## ARBEITSANWEISUNG
Gib alle Einträge ohne Leerzeilen als Markdown-Tabelle mit den Spalten „Nr“ und „Zeile“ wieder.
=-=-=
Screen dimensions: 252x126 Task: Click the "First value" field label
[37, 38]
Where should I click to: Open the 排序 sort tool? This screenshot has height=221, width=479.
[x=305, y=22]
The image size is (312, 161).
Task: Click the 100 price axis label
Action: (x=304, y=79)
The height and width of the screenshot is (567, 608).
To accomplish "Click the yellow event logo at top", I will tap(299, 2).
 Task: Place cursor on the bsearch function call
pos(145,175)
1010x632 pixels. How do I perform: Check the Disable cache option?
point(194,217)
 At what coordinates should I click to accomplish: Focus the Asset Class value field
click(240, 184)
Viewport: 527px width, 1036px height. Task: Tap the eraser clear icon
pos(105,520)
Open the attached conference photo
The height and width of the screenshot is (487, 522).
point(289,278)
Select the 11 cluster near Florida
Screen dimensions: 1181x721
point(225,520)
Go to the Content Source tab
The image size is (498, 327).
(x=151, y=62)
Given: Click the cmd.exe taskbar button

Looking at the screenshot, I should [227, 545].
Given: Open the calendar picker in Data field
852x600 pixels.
=-=-=
## ERGEBNIS
| Nr | Zeile |
|---|---|
| 1 | Screen dimensions: 252x126 Task: Click the "First value" field label |
| 2 | [37, 38] |
| 3 | Where should I click to: Open the 排序 sort tool? This screenshot has height=221, width=479. |
| 4 | [x=305, y=22] |
| 5 | The image size is (312, 161). |
| 6 | Task: Click the 100 price axis label |
| 7 | Action: (x=304, y=79) |
| 8 | The height and width of the screenshot is (567, 608). |
| 9 | To accomplish "Click the yellow event logo at top", I will tap(299, 2). |
| 10 |  Task: Place cursor on the bsearch function call |
| 11 | pos(145,175) |
| 12 | 1010x632 pixels. How do I perform: Check the Disable cache option? |
| 13 | point(194,217) |
| 14 |  At what coordinates should I click to accomplish: Focus the Asset Class value field |
| 15 | click(240, 184) |
| 16 | Viewport: 527px width, 1036px height. Task: Tap the eraser clear icon |
| 17 | pos(105,520) |
| 18 | Open the attached conference photo |
| 19 | The height and width of the screenshot is (487, 522). |
| 20 | point(289,278) |
| 21 | Select the 11 cluster near Florida |
| 22 | Screen dimensions: 1181x721 |
| 23 | point(225,520) |
| 24 | Go to the Content Source tab |
| 25 | The image size is (498, 327). |
| 26 | (x=151, y=62) |
| 27 | Given: Click the cmd.exe taskbar button |
| 28 | Looking at the screenshot, I should [227, 545]. |
| 29 | Given: Open the calendar picker in Data field |
| 30 | 852x600 pixels. |